The Brown University Op-Ed Service
Tracie Sweeney, Editor
Distributed November 1998
Copyright ©1998 by David C. Lewis, M.D.

On Dignity, Human Rights and Misguided Critics of Methadone Treatment
By David C. Lewis, M.D.
Dr. David C. Lewis, a Brown University professor of medicine and community health, directs the Brown University Center for Alcohol and Addiction Studies. He also is project director of the new Physician Leadership on National Drug Policy.

"The major struggle is between the heroin addict and heroin addiction. To the extent that many have found health and stability through maintenance treatment, we must support their efforts."


This past fall, New York City Mayor Rudolph Giuliani launched a misguided plan to get methadone patients at city-run hospitals off the drug, saying that methadone treatment merely swaps one drug addiction - to heroin - for another.

His attack on methadone patients comes within a year of the landmark National Institute of Health Consensus Conference in which an expert panel affirmed the positive outcomes of this approach to treatment and recommended its expansion. Barry McCaffrey, director of the Office of National Drug Policy, swiftly and correctly countered the mayor with a strong statement in far-reaching support of methadone maintenance treatment.

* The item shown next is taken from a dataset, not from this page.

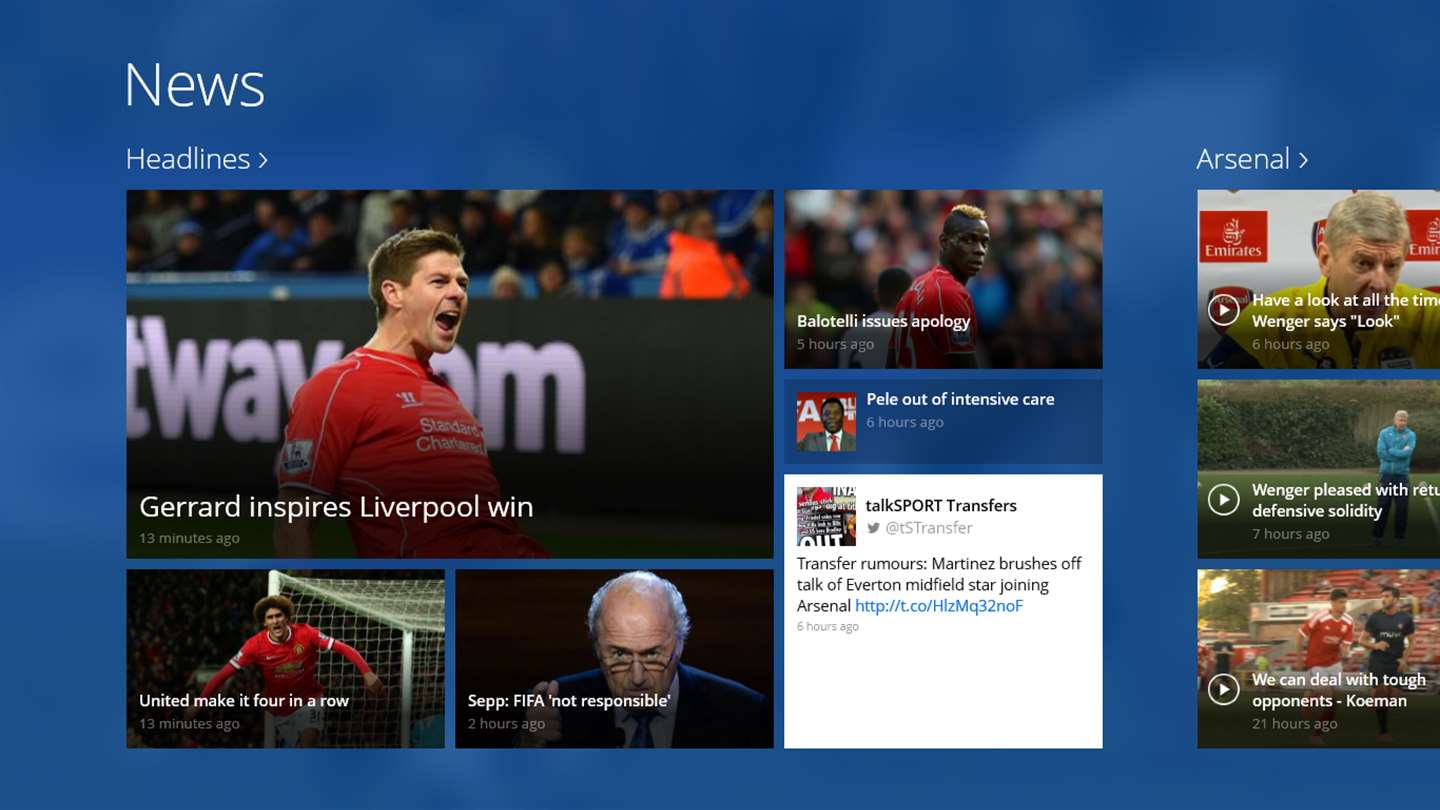1440x810 pixels.
Task: Select the Headlines section title
Action: 188,159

Campaigns decrying maintenance are nothing new. They were the foundation of state anti-narcotic laws in the decade before the passage of the Harrison Act (1914) and subsequently of both state and national laws in the following five decades. Along with the anti-maintenance mentality came vilification of the heroin addict, denunciation of ambulatory treatment, limited access to institutional care, and a designation of abstinence as the only acceptable goal for treatment. Several maintenance clinics (mostly dispensing morphine) arose after the Harrison Act severely restricting physicians from prescribing opiates to addicts. Some, like a short-lived one in New York City, were hastily planned and suffered from administrative problems. Others, like the one in Shreveport, La., were effective and were supported not only by the medical profession but also by local politicians and law enforcement officials. But federal authorities at the newly formed Narcotics Bureau were overzealous and successful in their pursuit of these clinics. The last one closed in 1923.

Not until the mid-1960s was maintenance successfully reintroduced. This time, there were two advantages over the clinics of the early 1900s. One was the synthesis of methadone, a maintenance drug which could be taken orally. The fact that it lasted about 24 hours made the administration of the drug feasible in outpatient clinics. Second, ambulatory treatment of addiction had become acceptable.

Although methadone maintenance is no panacea, it is the most widely used treatment for heroin addiction. Currently there are 115,000 patients in programs across the nation. It is the most studied of all the treatment approaches and has been shown to be a cost-effective approach for reducing heroin use, crime and the spread of HIV. As a public health intervention for heroin addiction, it has no competition. Furthermore, many heroin addicts treated with maintenance drugs have successfully stabilized their lives, engaged in productive work, and are members of healthy and happy families.

Where do we go from here? To say "shame" to Giuliani and "cheers" to McCaffrey promotes political conflict and public interest but misses my point. Let's start with a crash course in dignity and human rights. First and foremost, remember that no matter what the headlines say, the important struggle is not between the mayor and drug czar. The major struggle is between the heroin addict and heroin addiction. To the extent that many have found health and stability through maintenance treatment, we must support their efforts.